O Tribunal da Relação de Lisboa não fecha a porta a
que João Pedroso tenha sido beneficiado. O acórdão deixa claro que mesmo que
tenha existido algum favorecimento foi por negligência.
“Os despachos proferidos em 2005 e 2007 pela arguida Maria de Lurdes Rodrigues, e bem assim os contratos celebrados na sequência desses despachos, não eram contrários ao direito, o que bastaria [...] para absolver todos os arguidos do crime por que foram condenados em primeira instância”, começam por referir os desembargadores, continuando: “Mas, para além disso, como se demonstrou, nenhum dos arguidos actuou dolosamente, o que também, só por si, determinaria a sua absolvição.”

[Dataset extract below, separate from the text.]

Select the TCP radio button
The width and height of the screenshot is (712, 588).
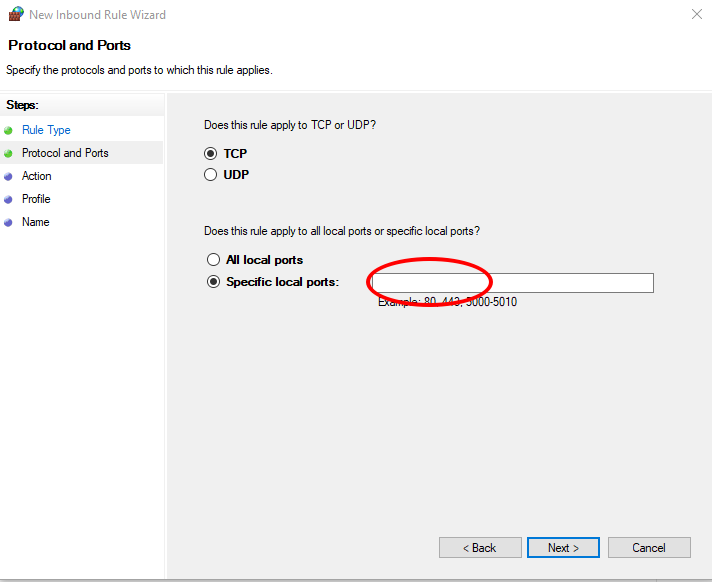pos(210,153)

“Os despachos proferidos em 2005 e 2007 pela arguida Maria de Lurdes Rodrigues, e bem assim os contratos celebrados na sequência desses despachos, não eram contrários ao direito, o que bastaria [...] para absolver todos os arguidos do crime por que foram condenados em primeira instância”, começam por referir os desembargadores, continuando: “Mas, para além disso, como se demonstrou, nenhum dos arguidos actuou dolosamente, o que também, só por si, determinaria a sua absolvição.”

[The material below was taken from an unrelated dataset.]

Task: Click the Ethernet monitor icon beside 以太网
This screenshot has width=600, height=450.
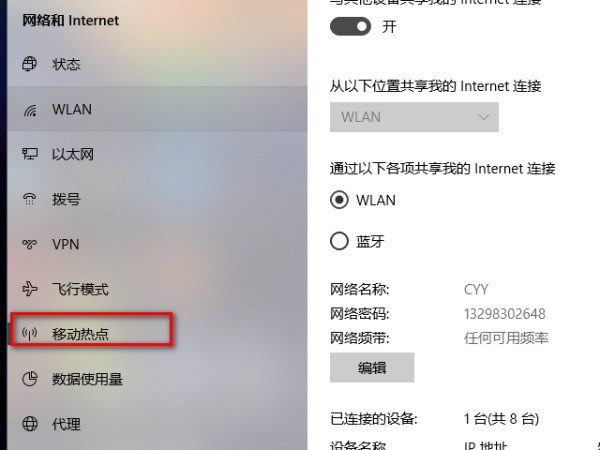Action: point(29,154)
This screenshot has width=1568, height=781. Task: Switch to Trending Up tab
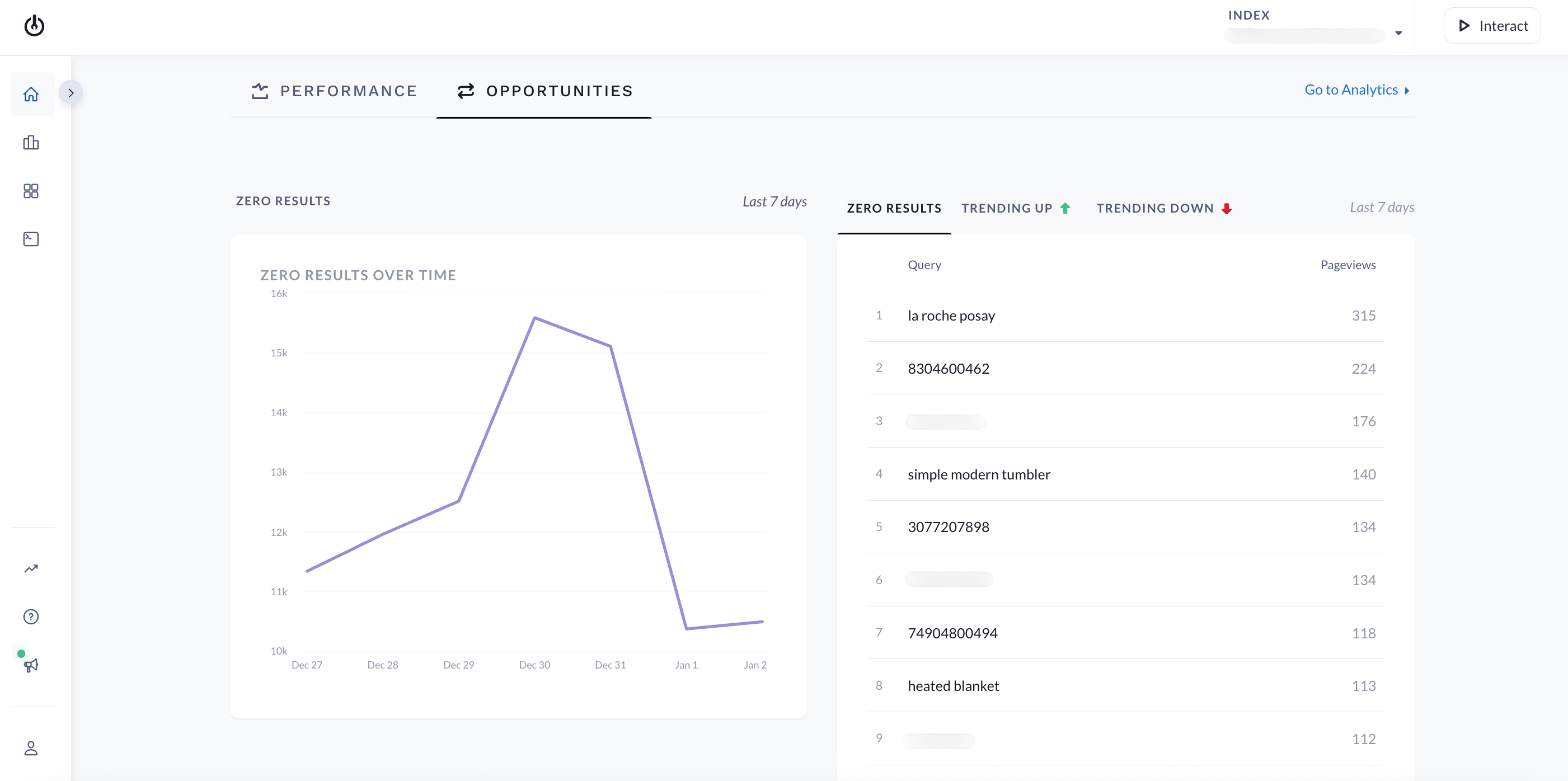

A Relação considera não ter ficado provado que Maria
de Lurdes Rodrigues quis “favorecer patrimonialmente o arguido João Pedroso,
com base em relações de proximidade pessoal, em detrimento dos interesses
públicos tutelados pelos princípios que norteiam a contratação pública”.
Público
de hoje:
O que diz o jornal sobre o assunto e de essencial?
Que "alterando a matéria provada na primeira
instância, nomeadamente no que respeita a tais afinidades, os juízes do Tribunal da Relação
entenderam, porém, que a antiga governantes e restantes arguidos não tiveram
intenção de beneficiar de forma ilegítima o irmão de Paulo Pedroso." E mesmo que tal tivesse acontecido, diz ainda o jornal, não se
deram conta...
E mais: " Apesar de o tribunal de Contas ter
concluído pela invalidade do contrato em 2007, o que é discutível, exclui a
responsabilidade de Maria de Lurdes Rodrigues por esta ter decidido em
conformidade com as propostas que lhe foram apresentadas pelos serviços".

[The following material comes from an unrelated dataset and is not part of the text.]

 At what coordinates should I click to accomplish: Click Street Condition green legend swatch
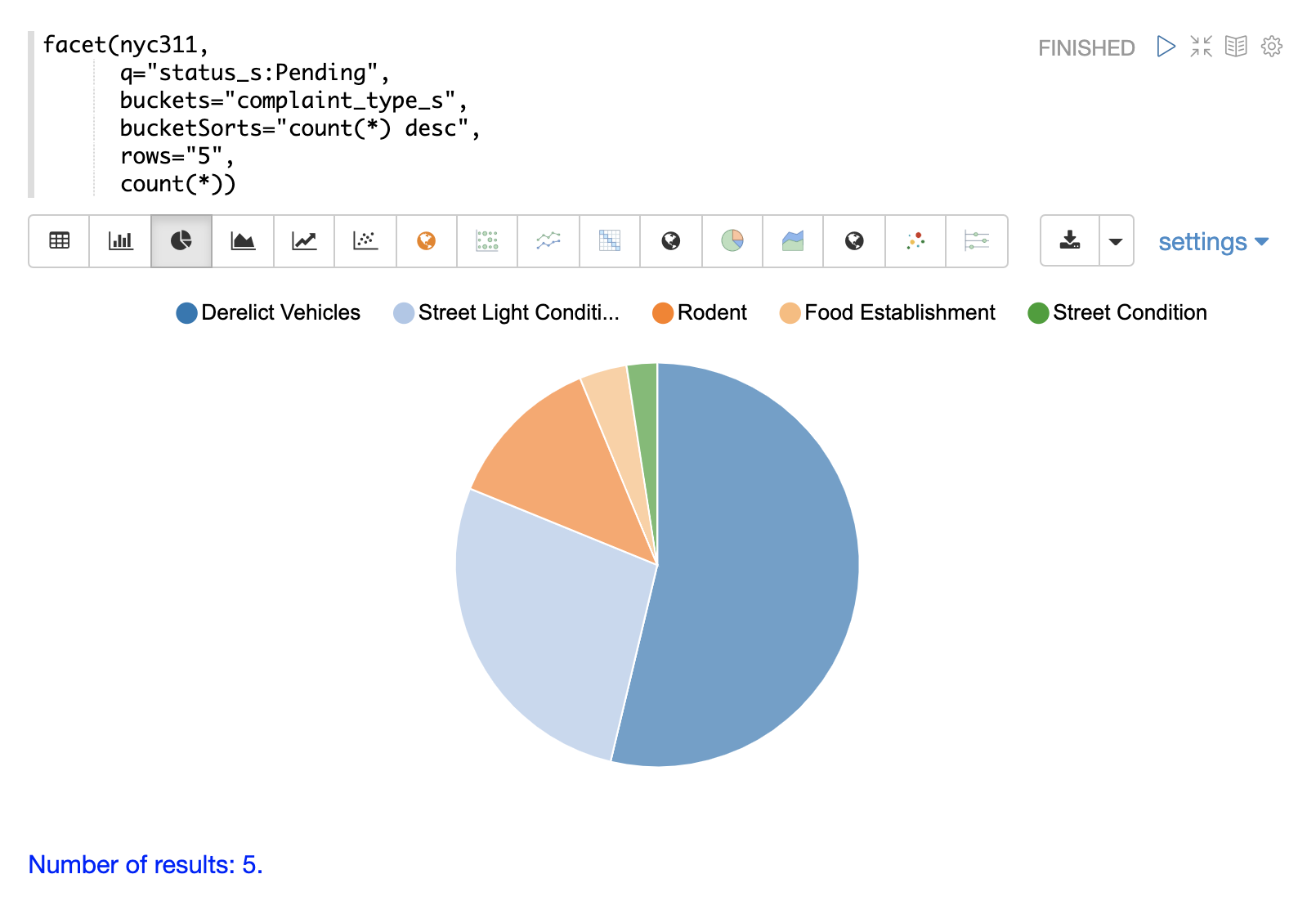click(1038, 313)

De essencial, no artigo do Público, para explicar a
absolvição é isto que aí fica e o mais que se pode ler no artigo. É pouco. Seria importante o leitor saber se houve
alteração à matéria de facto de modo a configurar-se um erro notório na
apreciação da prova na primeira instância e isso deve constar do acórdão. Seria
importante confrontar tal eventual erro com factos dados como provados na
decisão da primeira instância e isso deve constar do acórdão. Seria importante
informar se foi detectada alguma contradição entre a matéria de facto dada como
provada na primeira instância e a respectiva decisão ou se houve insuficiência
dessa matéria, para tal e isso constará obrigatoriamente do acórdão se foi esse
o caso.
Nada disto se escreve ou dá sequer a entender. Para jornalismo deste prefiro o do Correio da
Manhã que resume o assunto em duas penadas. Asssim:
" Na decisão, a Relação de Lisboa considerou que
não houve dolo na contratação do advogado nem intenção de o
beneficiar." Claro que falta a
expressão essencial "ilegítima", mas enfim, o Correio da Manhã não perde muito tempo com
estes pormenores quando tem o pormaior: a desembargadora "é associada ao
PS".
E o Correio da Manhã que despacha o assunto em duas penadas, com a "gorda" que lhes interessa destacar e a imagem da desembargadora em causa, o que é notícia também com interesse ( perante um caso destes as pessoas interrogam-se naturalmente sobre quem é a tal juíza...e isso deveria ser do conhecimento da dita e motivo para a escusa que não foi devidamente apresentada) :
Espero, para poder comentar com mais substância esta decisão singular a vários títulos, para ler o acórdão se o conseguir arranjar a tempo e estiver disponível. Pelos vistos o jornal i já o tinha...e não acredito que tenha sido o tribunal a oferecer-lho...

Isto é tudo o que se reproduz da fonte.